##### RECORDS

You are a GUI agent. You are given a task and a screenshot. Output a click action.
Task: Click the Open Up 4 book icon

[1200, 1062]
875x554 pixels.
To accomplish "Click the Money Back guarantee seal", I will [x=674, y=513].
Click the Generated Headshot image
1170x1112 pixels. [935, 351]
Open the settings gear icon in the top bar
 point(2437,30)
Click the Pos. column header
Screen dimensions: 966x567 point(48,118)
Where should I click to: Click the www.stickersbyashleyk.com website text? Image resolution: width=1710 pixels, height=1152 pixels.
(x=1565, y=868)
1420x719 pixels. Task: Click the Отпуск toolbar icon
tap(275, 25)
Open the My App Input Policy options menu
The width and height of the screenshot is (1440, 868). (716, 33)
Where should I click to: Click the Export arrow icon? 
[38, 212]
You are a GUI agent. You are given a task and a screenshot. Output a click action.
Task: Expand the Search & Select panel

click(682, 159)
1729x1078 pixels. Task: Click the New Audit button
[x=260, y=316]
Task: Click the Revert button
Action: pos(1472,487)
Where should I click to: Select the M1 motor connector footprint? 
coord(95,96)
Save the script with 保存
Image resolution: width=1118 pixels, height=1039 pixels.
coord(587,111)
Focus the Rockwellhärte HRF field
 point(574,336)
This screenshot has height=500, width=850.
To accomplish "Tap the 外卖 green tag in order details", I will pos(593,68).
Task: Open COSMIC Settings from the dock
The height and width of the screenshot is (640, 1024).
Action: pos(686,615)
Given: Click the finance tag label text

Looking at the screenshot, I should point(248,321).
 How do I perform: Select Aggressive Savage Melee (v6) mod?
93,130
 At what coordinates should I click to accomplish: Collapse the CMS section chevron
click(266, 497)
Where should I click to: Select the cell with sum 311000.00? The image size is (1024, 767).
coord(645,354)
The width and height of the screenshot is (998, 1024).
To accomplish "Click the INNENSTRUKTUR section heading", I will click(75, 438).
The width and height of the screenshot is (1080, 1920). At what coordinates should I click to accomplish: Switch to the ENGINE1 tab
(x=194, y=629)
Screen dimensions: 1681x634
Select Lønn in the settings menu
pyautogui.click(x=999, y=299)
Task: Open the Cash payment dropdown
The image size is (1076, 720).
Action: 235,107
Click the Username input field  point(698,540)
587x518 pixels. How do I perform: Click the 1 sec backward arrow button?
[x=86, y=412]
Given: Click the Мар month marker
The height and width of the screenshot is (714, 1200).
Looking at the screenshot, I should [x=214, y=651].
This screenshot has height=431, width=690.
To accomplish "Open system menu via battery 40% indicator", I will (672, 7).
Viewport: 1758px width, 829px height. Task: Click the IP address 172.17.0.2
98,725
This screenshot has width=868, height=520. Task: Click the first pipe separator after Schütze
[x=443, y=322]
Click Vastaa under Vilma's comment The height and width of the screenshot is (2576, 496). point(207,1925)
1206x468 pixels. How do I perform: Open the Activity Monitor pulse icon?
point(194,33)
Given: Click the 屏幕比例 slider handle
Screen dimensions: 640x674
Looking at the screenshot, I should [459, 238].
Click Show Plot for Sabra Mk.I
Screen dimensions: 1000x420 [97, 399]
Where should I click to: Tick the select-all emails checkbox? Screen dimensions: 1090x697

##########

_TO DO_. Nothing but the lines from the one containing "Given: Click the 屏幕比例 slider handle" through the end of the entries belongs in the answer; repeat them exactly.

_EXERCISE ANSWER_.
Given: Click the 屏幕比例 slider handle
Screen dimensions: 640x674
Looking at the screenshot, I should [459, 238].
Click Show Plot for Sabra Mk.I
Screen dimensions: 1000x420 [97, 399]
Where should I click to: Tick the select-all emails checkbox? Screen dimensions: 1090x697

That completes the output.